Police have called 2020 one of the most dangerous and tragic years for children. Of the more than 300 homicides in Memphis, more than 35 were children, ranging from just months old to 17 years old. The majority were African American boys.
Memphis Police say most were murdered, but around 20% were justifiable or negligent.
“We are going to be dealing with some of these issues for a long, long time in terms of kids not being in class, not being engaged in sports in activities that they are used to and so very much need,” said Shelby County district attorney Amy Weirich.
Weirich says working with juvenile crime is one of her goals for 2021. That includes a youth assessment center. UT Health and Sciences Center’s Youth Advocacy Coalition launched something like it at one point, but it wasn’t through juvenile court.
Instead, law enforcement, schools and community partners referred “at risk” youth to get help with things like expulsion, fighting, and gang activity. The county stopped funding it in June, but Weirich said there’s work to get a program like it up and running again.
“Of not only the juvenile who committed the crime, but the juvenile’s home,” Weirich said. “What’s going on in the juvenile’s life? Why is it that they’re out breaking into cars and stealing guns at 4 in the morning? What’s going on?”
Weirich says getting to the root of the problem would help keep the child from engaging in further criminal conduct and going deeper into the system.
“All the years I’ve been doing this, I’ve rarely seen a child who didn’t have enormous potential in life,” Weirich said.
Juvenile Court Judge Dan Michael says this year has presented obstacles as they’ve worked to handle matters virtually.
He said somehow the pandemic is connected to fewer kids getting arrested, and even fewer kids in the detention center.
“It would be wonderful to maintain a detention population of 40 kids. Normally this time of year we are closer to 100,” Michael said. “It’s the serious crime that I’m worried about. You know, we’re getting young children in here using guns to carjack people and rob people. it’s very, very frightening.”
He keeps thinking about an incident this fall, when police say a 16-year-old tried to carjack a man, causing the man to defend himself and shoot and kill the teen.
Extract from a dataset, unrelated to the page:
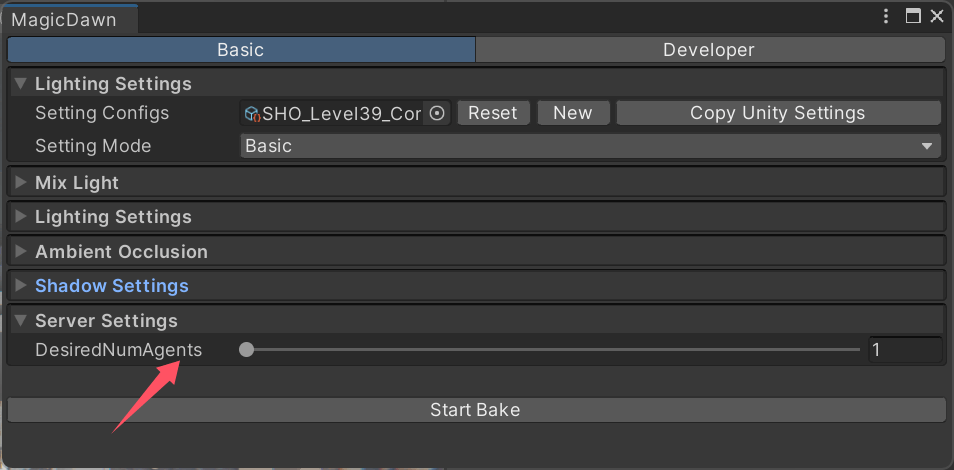Switch to the Basic tab
This screenshot has width=954, height=470.
(x=241, y=50)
“That shouldn’t be happening to 16-year-olds. I’m sorry. It shouldn’t be,” Michael said. “It should be happening to anybody. My hope is that we can continue to educate the public.”
That includes educating the public on things like locking up their guns, especially if they’re in a car. Michael believes that’s how kids are getting a hand on them, and by educating the public it will make a difference.
He also wants parents to know they can ask for help.
“Reach out to us, we’ll do whatever we can to help,” Michael said. “Don’t flounder and drown if you’re having a problem.”
Weirich reiterated that, praising the work her team’s accomplished in 2020.
“We have never shut our office doors,” Weirich said.
But she warns COVID created a backlog. Jury trials haven’t happened since February.
“And that grows every day,” Weirich said.
She says her team is preparing for new the new year will bring.
Weirich says this is a community-wide effort, and they need the public to pitch in next year and do things like starting a neighborhood watch and speaking out against crime. She also repeated Michael’s request to lock up your guns.